## SHORT EXERCISE A
Answer these questions from the passage on the words of Jesus below:
(i) What reference is given for "Heaven and earth shall pass away, but My words will never pass away"?
(ii) Who is quoted as saying that "When He delivered a precept it was seldom He added any proof or argument"?
(iii) What reference is given for the Pharisees' taxation trap question?
## SHORT EXERCISE B
List every line of the records below that contains the word "width".

## ARTICLE
The Prodigal Son, the Lost Sheep, the Good Samaritan.
The Pharisee and the Publican. Any of these would do honor
to any book in the world, a power and simplicity of the
highest genius, without equal or rival. Did early Christians
of taste and education compose these and ascribe them
to Christ? They could not do it. Then from where came
this wisdom, if Christ was merely some peasant carpenter?
Listen to His Own words: "Heaven
and earth shall pass away, but My words will never pass
away." (Luke 21:33) "The words I speak to you,
they are spirit and they are life." (John
6:63) "He that hears My word, and believes on Him
that sent me has everlasting life and shall not come into
condemnation but is passed from death unto life."
(Jn: 5:24) If any man will do His will, he shall know
the doctrine, whether it be of God or I speak of Myself."
(Jn 7:17) "If a man keep My Saying, he shall never
see death." (Jn. 8:51) "For whosoever shall
be ashamed of me and of My words, of him shall the Son
of Man be ashamed when He shall come in His own glory
and in His Fathers, and of the holy angels." (Luke
9:26) As
Paley points out: "When
He delivered a precept it was seldom He added any proof
or argument; still more seldom limitations and distinctions.
He produced Himself a messenger from God. He put the truth
of what He taught upon authority." ( Evidences, pp.
156-157) "I
say unto you, swear not at all; I say unto you, resist
not evil; I say unto you, love your enemies." (Matt.
5:34, 39, 44) "You shall love the Lord your God.
. . and love your neighbor as yourself; on these two commandments
hang all the law and the prophets" (Mk. 12:30-31)
"I am the way, the truth and the life; no man comes
to the Father but by Me." (John 14:6) "I
am the light of the world; he that follows Me shall not
walk in darkness but have the light of life."
(John 8:12) His claims, His words, His warnings are
immense, ringing with authority and majesty; never did
a man indeed, speak like Jesus did to all audiences curious,
hostile or adoring, without apparent deliberation or premeditation,
without a moments hesitation or uncertainty. He answers
them all, critics, lawyers, debaters, religious specialists,
scoffers, (so masterfully and convincingly they are mad
with rage and impotence dismissing their carefully planned
tricks in seconds. Study the incidents of the woman taken
in adultery (John 8:1-11), the lawyer with his
query on eternal life (Lk. 10:25-37), the chief
priests on authority (Matt. 21,23-46), and the Pharisees'
taxation trap question (Matt. 22:15-22). Are these answers
of a mere man? ".

## SUPPLIED ENTRIES
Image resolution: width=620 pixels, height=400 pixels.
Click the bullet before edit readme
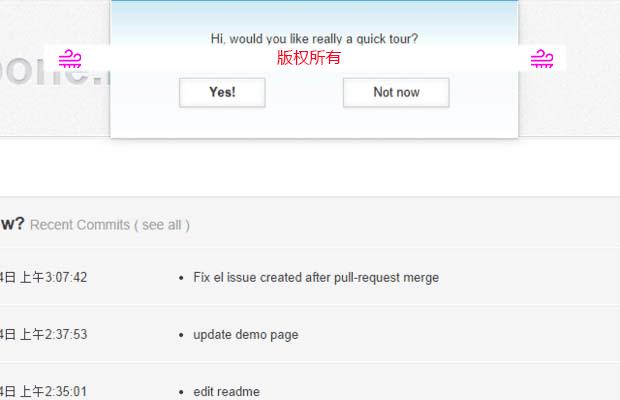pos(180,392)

* * *

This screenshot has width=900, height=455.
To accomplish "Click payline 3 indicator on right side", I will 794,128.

## EXERCISE RESULT A
(i) Luke 21:33
(ii) Paley
(iii) Matt. 22:15-22

## EXERCISE RESULT B
Image resolution: width=620 pixels, height=400 pixels.
This screenshot has width=900, height=455.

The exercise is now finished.